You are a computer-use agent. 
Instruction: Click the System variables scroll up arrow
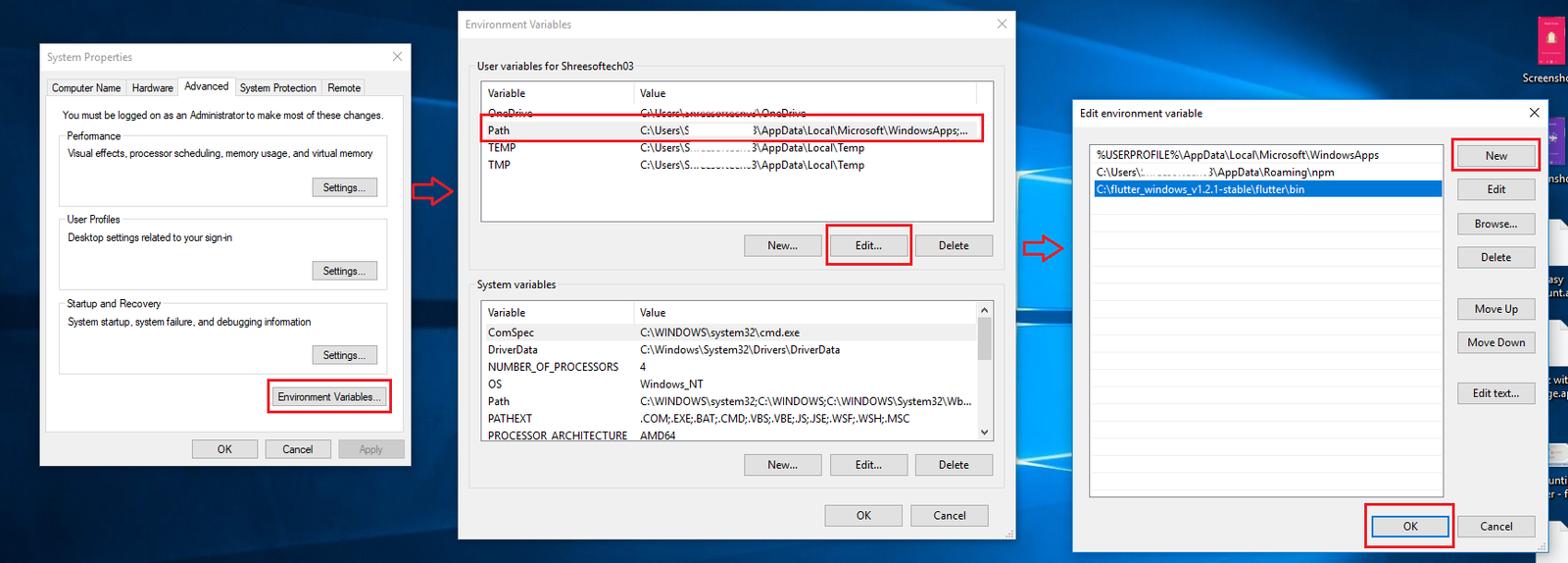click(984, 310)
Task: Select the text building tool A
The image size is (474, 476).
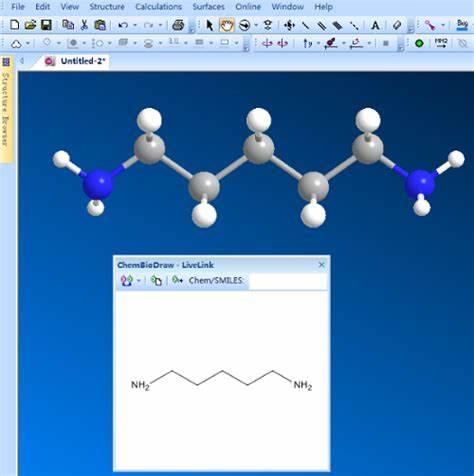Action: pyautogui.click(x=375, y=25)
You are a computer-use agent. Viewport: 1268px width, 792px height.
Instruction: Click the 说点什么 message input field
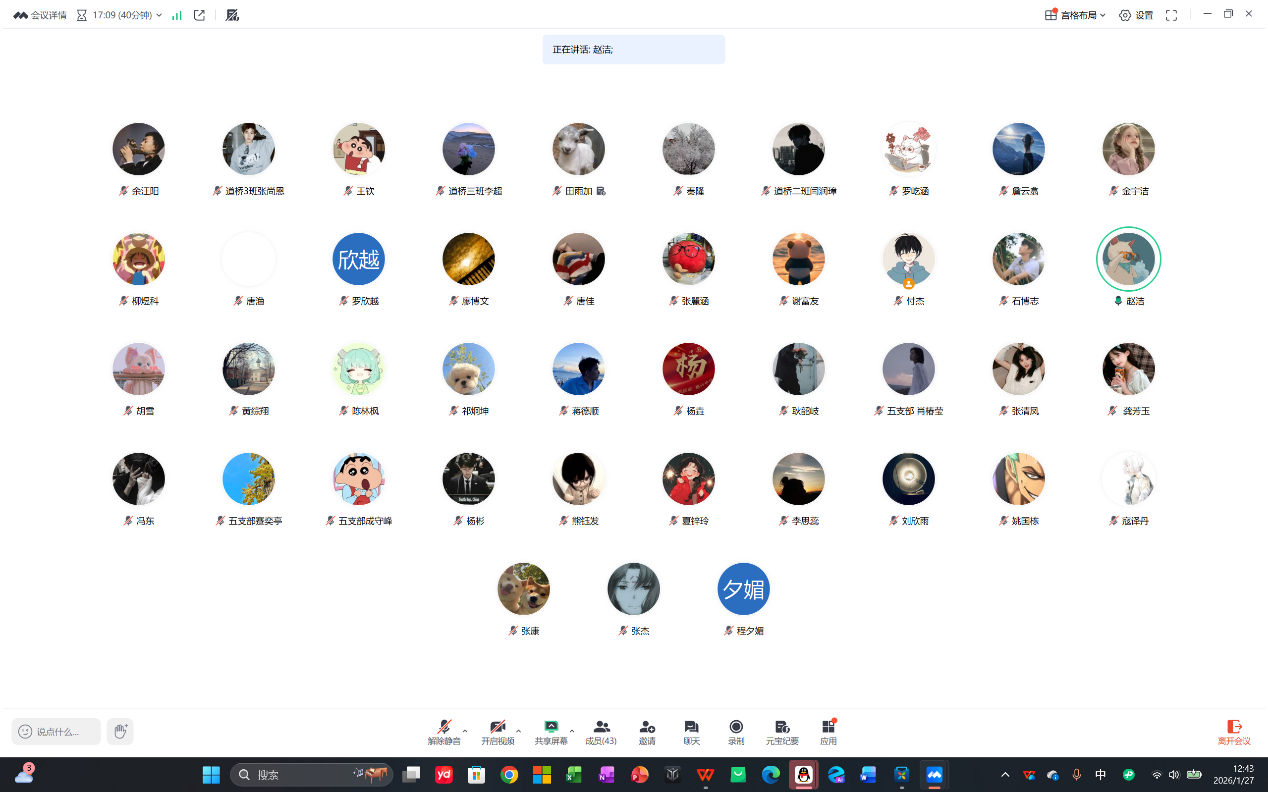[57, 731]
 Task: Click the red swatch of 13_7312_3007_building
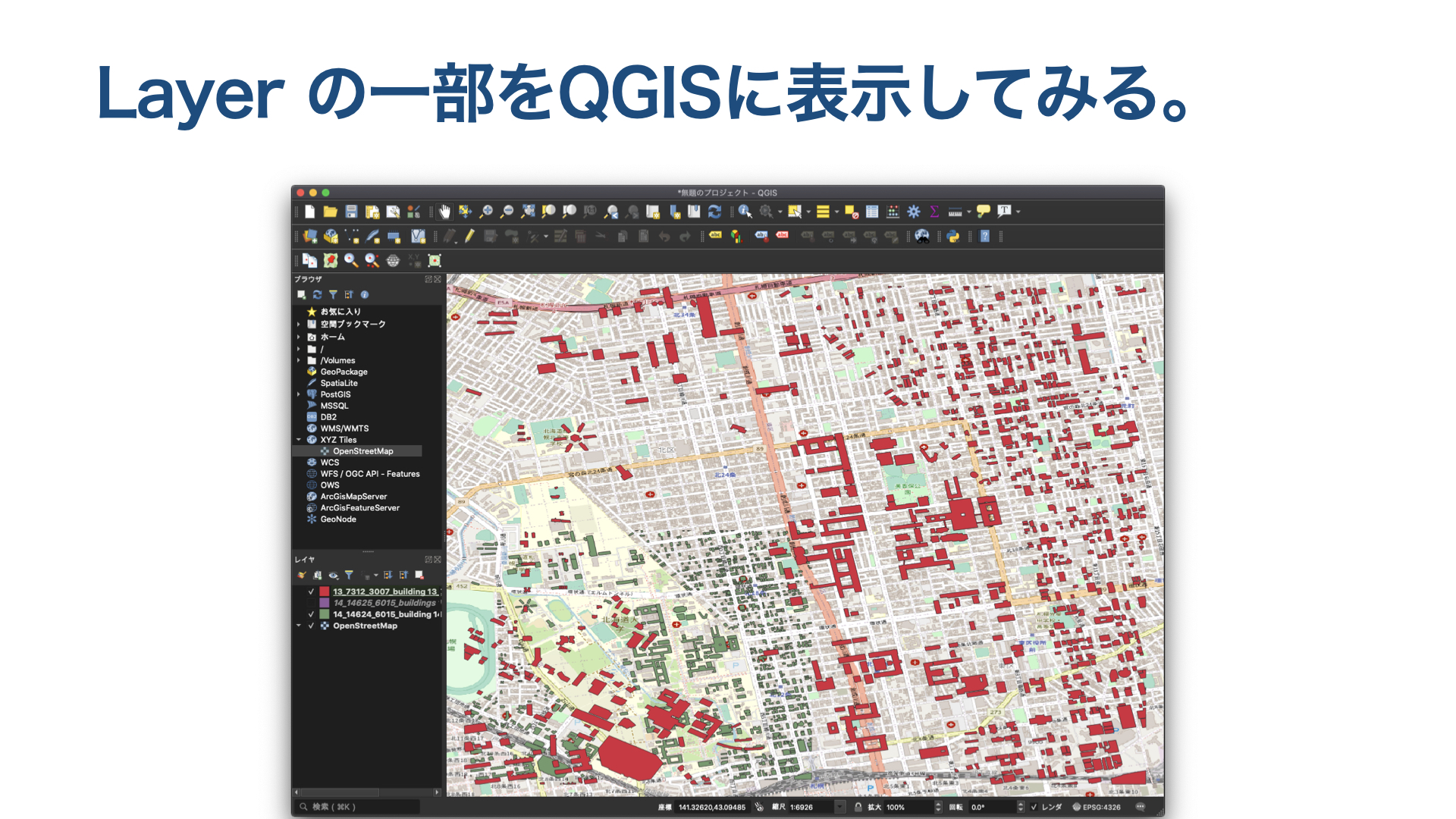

....

Problem statement: Please return every line of the material above verbatim, leaving out the pictures.

Answer for the task:
You are a computer-use agent. 
Instruction: Click the System variables scroll up arrow
click(984, 310)
Task: Select the text building tool A
The image size is (474, 476).
Action: pyautogui.click(x=375, y=25)
You are a computer-use agent. Viewport: 1268px width, 792px height.
Instruction: Click the 说点什么 message input field
[57, 731]
 Task: Click the red swatch of 13_7312_3007_building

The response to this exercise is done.